The blood pressure explanation could explain 14 percent of differences – a greater amount but not enough to suggest that's the whole story. However, data on serotonin in the brain wasn't collected, so how the third explanation interacts is still unclear.
For now, the study demonstrates that it might be possible to benefit from the pain-reducing aspects of LSD without having to commit to the drug's hallucinogenic side. In the future, Ramaekers hopes that we might be able to get a bit more specific with the dosage.
Microdosing may be the way forward, but just how "micro" that dose should be is up in the air.
Methods: Twenty-four healthy volunteers received single doses of 5, 10 and 20μg LSD as well as placebo on separate occasions. A Cold Pressor Test was administered at 1.5 and 5h after treatment administration to assess pain tolerance to experimentally evoked pain. Ratings of dissociation and psychiatric symptoms as well as assessments of vital signs were included to monitor mental status as well as safety during treatments.

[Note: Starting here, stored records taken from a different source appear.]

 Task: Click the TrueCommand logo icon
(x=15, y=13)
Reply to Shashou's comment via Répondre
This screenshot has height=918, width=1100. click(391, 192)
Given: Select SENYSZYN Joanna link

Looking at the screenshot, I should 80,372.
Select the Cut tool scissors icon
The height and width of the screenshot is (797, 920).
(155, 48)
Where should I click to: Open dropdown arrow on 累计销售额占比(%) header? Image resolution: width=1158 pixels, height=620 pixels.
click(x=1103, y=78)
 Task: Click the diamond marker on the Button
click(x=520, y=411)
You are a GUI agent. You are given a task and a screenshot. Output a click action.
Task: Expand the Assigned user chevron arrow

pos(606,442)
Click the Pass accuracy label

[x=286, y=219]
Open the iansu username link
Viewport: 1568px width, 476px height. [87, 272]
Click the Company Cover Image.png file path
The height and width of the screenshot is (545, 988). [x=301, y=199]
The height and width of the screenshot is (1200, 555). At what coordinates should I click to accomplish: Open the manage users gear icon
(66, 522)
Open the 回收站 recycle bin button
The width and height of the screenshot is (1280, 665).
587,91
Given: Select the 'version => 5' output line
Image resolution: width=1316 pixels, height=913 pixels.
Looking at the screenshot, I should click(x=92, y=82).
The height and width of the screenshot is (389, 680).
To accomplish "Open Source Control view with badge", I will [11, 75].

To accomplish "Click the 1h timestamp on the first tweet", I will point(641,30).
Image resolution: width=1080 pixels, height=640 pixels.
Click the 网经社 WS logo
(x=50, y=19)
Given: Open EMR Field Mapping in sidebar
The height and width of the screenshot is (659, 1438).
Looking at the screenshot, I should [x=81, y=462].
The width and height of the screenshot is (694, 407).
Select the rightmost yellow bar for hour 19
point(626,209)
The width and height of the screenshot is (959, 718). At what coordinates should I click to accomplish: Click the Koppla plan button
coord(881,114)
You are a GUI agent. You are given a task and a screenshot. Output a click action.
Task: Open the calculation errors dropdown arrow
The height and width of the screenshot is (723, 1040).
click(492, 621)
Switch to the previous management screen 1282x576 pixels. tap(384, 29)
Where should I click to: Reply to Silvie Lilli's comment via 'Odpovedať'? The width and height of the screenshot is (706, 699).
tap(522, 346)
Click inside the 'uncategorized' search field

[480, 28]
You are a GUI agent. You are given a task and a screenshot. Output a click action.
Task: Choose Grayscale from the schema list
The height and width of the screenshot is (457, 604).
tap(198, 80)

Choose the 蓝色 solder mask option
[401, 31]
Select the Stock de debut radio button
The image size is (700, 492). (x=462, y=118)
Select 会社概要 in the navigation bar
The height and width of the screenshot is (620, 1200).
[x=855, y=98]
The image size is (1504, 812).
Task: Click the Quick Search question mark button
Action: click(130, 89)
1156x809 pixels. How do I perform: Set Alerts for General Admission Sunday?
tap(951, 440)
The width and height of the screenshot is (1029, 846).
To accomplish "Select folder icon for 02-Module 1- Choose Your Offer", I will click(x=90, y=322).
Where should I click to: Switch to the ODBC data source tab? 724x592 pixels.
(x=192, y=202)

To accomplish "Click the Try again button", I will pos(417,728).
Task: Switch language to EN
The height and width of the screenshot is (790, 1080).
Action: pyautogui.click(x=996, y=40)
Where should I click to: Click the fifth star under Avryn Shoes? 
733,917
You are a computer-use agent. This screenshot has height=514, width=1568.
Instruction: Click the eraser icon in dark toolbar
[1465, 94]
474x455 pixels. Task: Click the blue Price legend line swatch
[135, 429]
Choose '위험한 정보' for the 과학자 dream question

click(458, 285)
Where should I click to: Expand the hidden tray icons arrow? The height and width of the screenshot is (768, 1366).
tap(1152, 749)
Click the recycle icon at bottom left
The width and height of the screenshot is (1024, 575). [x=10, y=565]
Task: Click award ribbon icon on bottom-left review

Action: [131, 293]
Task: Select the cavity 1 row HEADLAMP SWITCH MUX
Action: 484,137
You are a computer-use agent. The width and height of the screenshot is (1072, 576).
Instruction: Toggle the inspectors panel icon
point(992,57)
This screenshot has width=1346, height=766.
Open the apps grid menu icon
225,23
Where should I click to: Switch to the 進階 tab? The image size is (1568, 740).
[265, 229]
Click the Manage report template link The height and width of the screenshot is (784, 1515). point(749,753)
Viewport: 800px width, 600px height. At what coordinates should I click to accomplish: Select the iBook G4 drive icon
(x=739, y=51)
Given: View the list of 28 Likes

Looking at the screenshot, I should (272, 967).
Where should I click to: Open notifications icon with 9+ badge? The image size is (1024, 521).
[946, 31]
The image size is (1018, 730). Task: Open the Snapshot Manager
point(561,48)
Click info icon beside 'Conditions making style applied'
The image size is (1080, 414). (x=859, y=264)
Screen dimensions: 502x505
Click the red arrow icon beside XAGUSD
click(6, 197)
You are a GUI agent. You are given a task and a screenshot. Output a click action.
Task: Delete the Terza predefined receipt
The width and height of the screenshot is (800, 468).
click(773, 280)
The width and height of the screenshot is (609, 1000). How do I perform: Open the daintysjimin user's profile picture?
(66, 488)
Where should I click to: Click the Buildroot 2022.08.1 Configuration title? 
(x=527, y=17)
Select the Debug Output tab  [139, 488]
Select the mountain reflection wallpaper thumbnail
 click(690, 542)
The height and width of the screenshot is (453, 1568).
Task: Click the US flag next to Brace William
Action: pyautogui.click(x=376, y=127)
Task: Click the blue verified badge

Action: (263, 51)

Results: LSD 20 μg significantly increased the time that participants were able to tolerate exposure to cold (3°C) water and decreased their subjective levels of experienced pain and unpleasantness. LSD elevated mean blood pressure within the normal range and slightly increased ratings of dissociation, anxiety and somatization.
Conclusion: The present study provides evidence of a protracted analgesic effect of LSD at a dose that is low enough to avoid a psychedelic experience. The present data warrant further research into the analgesic effects of low doses of LSD in patient populations.